The parasite wrecks the body so quickly that by the time children are taken to the hospital, many are in dire need of a blood transfusion. But blood is often in short supply in sub-Saharan Africa, and using a bag for a small child can mean that half or more will be discarded, said Dr Mary Hamel, who leads the WHO’s malaria vaccine implementation programme.
“You see a child who is so pale and floppy and breathing so rapidly, and they’re just splayed on the cot — and there’s nothing you can do,” she said.
“You’ve got to prevent malaria; it just progresses too fast,” she added.
Mosquirix, the first vaccine against any parasite, is a technical triumph. But its efficacy, at about 40 per cent, is much lower than scientists had hoped.
Ideally, the vaccine would be deployed alongside existing controls, like insecticide-treated bed nets and preventive drugs, based on data indicating where the tools are most needed and delivered by a robust health care workforce.

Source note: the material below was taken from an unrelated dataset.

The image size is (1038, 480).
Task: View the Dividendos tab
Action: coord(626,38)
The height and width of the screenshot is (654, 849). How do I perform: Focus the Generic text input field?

“If you combine with the right tool, you can get a much, much bigger impact,” said Dr Thomas Breuer, chief global health officer at GlaxoSmithKline, which makes Mosquirix.
But in many African countries, mistrust of vaccines is high. In one survey, about half of people in Niger and the Democratic Republic of Congo said they would not trust a malaria vaccine.
Moreover, Mosquirix must be given in four doses, the first at 5 months of age and the fourth after 18 months of age. But few other vaccines are given to children older than 18 months, and many parents in Africa face enormous logistical hurdles in taking children to a clinic.
Compared with the billions of dollars poured into Covid vaccines, the funds for malaria are a pittance. The Gates Foundation spends about $270 million a year fighting the disease, not counting its contributions to the Global Fund to Fight AIDS, Tuberculosis and Malaria.
The scarcity of resources means that people — and organisations — end up picking favourite strategies. Some maintain that controlling mosquitoes is the logical path, while others push vaccines. Still others say monoclonal antibodies are the way forward.
In such a highly competitive arena, Mosquirix does not emerge as the obvious winner.
“Deploying a tool which is expensive, and not that effective, with a short duration of action, may not be the thing that you want to lead to first,” said Dr Scott Filler, head of malaria programmes for the Global Fund, which supports more than half of malaria programmes worldwide.
The money might be better spent increasing use of bed nets, or ensuring that people have access to basic primary health services, including testing, treating and tracking for malaria, Filler said.
But other experts believe that given malaria’s devastation, a vaccine with low efficacy is better than none.
“We have this vaccine that has been tested very, very extensively — more than any vaccine prior to approval,” said Michael Anderson, a former director general of Britain’s Department for International Development who now heads MedAccess, a non-profit group financed by the British government.
R21 has cost less than $100 million to develop. If regulators are as fast and nimble as they were with Covid vaccines, it could be authorized a few months after the researchers submit final data at the end of this year.
For many parents in Africa, a vaccine cannot come soon enough. In Kisumu, Abdullah is eager to immunize her 2-year-old daughter, who has already had malaria once, against the illness that marred her own childhood.
“I would go for it immediately,” she said. “In fact, I would go for it before I even go for the Covid-19 vaccine.”